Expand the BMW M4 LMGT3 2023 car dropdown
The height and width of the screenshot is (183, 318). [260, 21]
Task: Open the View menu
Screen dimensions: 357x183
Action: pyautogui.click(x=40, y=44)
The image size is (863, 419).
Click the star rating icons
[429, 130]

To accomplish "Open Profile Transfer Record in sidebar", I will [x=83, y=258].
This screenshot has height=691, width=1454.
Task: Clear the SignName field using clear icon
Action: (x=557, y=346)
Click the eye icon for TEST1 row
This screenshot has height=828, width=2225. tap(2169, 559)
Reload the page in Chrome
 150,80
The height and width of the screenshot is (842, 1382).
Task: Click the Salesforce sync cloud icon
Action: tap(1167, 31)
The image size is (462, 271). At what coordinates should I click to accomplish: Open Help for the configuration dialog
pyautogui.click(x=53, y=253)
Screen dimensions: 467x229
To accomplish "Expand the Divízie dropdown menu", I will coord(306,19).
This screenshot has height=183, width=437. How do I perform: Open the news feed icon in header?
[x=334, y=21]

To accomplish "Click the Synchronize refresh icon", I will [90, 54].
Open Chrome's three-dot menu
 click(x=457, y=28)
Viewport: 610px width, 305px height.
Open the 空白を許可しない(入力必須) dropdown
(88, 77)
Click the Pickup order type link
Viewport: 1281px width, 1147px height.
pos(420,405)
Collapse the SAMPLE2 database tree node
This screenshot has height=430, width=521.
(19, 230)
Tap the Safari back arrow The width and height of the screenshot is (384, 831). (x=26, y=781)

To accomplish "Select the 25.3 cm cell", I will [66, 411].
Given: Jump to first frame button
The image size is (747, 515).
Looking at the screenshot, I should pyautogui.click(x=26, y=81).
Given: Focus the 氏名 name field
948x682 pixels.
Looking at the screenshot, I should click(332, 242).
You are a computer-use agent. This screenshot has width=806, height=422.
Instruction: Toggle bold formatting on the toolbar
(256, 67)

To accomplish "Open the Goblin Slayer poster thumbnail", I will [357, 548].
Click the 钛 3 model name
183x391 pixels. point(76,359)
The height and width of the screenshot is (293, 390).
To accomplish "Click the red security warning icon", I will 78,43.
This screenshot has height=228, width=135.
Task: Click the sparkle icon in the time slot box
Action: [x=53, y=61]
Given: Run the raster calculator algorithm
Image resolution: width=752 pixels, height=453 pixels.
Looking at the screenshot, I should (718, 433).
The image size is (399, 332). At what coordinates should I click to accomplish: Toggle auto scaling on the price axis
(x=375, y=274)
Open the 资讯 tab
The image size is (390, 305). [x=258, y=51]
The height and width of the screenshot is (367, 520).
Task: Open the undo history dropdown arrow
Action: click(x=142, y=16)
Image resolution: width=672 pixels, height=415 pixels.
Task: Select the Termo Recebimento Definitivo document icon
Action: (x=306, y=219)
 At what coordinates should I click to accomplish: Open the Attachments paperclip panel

#### Assignment:
The listing above should be transcribed in full, exactly as written.

#### Result:
Expand the BMW M4 LMGT3 2023 car dropdown
The height and width of the screenshot is (183, 318). [260, 21]
Task: Open the View menu
Screen dimensions: 357x183
Action: pyautogui.click(x=40, y=44)
The image size is (863, 419).
Click the star rating icons
[429, 130]

To accomplish "Open Profile Transfer Record in sidebar", I will [x=83, y=258].
This screenshot has height=691, width=1454.
Task: Clear the SignName field using clear icon
Action: (x=557, y=346)
Click the eye icon for TEST1 row
This screenshot has height=828, width=2225. tap(2169, 559)
Reload the page in Chrome
 150,80
The height and width of the screenshot is (842, 1382).
Task: Click the Salesforce sync cloud icon
Action: tap(1167, 31)
The image size is (462, 271). At what coordinates should I click to accomplish: Open Help for the configuration dialog
pyautogui.click(x=53, y=253)
Screen dimensions: 467x229
To accomplish "Expand the Divízie dropdown menu", I will coord(306,19).
This screenshot has height=183, width=437. How do I perform: Open the news feed icon in header?
[x=334, y=21]

To accomplish "Click the Synchronize refresh icon", I will [90, 54].
Open Chrome's three-dot menu
 click(x=457, y=28)
Viewport: 610px width, 305px height.
Open the 空白を許可しない(入力必須) dropdown
(88, 77)
Click the Pickup order type link
Viewport: 1281px width, 1147px height.
pos(420,405)
Collapse the SAMPLE2 database tree node
This screenshot has height=430, width=521.
(19, 230)
Tap the Safari back arrow The width and height of the screenshot is (384, 831). (x=26, y=781)

To accomplish "Select the 25.3 cm cell", I will [66, 411].
Given: Jump to first frame button
The image size is (747, 515).
Looking at the screenshot, I should pyautogui.click(x=26, y=81).
Given: Focus the 氏名 name field
948x682 pixels.
Looking at the screenshot, I should click(332, 242).
You are a computer-use agent. This screenshot has width=806, height=422.
Instruction: Toggle bold formatting on the toolbar
(256, 67)

To accomplish "Open the Goblin Slayer poster thumbnail", I will [357, 548].
Click the 钛 3 model name
183x391 pixels. point(76,359)
The height and width of the screenshot is (293, 390).
To accomplish "Click the red security warning icon", I will 78,43.
This screenshot has height=228, width=135.
Task: Click the sparkle icon in the time slot box
Action: [x=53, y=61]
Given: Run the raster calculator algorithm
Image resolution: width=752 pixels, height=453 pixels.
Looking at the screenshot, I should (718, 433).
The image size is (399, 332). At what coordinates should I click to accomplish: Toggle auto scaling on the price axis
(x=375, y=274)
Open the 资讯 tab
The image size is (390, 305). [x=258, y=51]
The height and width of the screenshot is (367, 520).
Task: Open the undo history dropdown arrow
Action: click(x=142, y=16)
Image resolution: width=672 pixels, height=415 pixels.
Task: Select the Termo Recebimento Definitivo document icon
Action: (x=306, y=219)
 At what coordinates should I click to accomplish: Open the Attachments paperclip panel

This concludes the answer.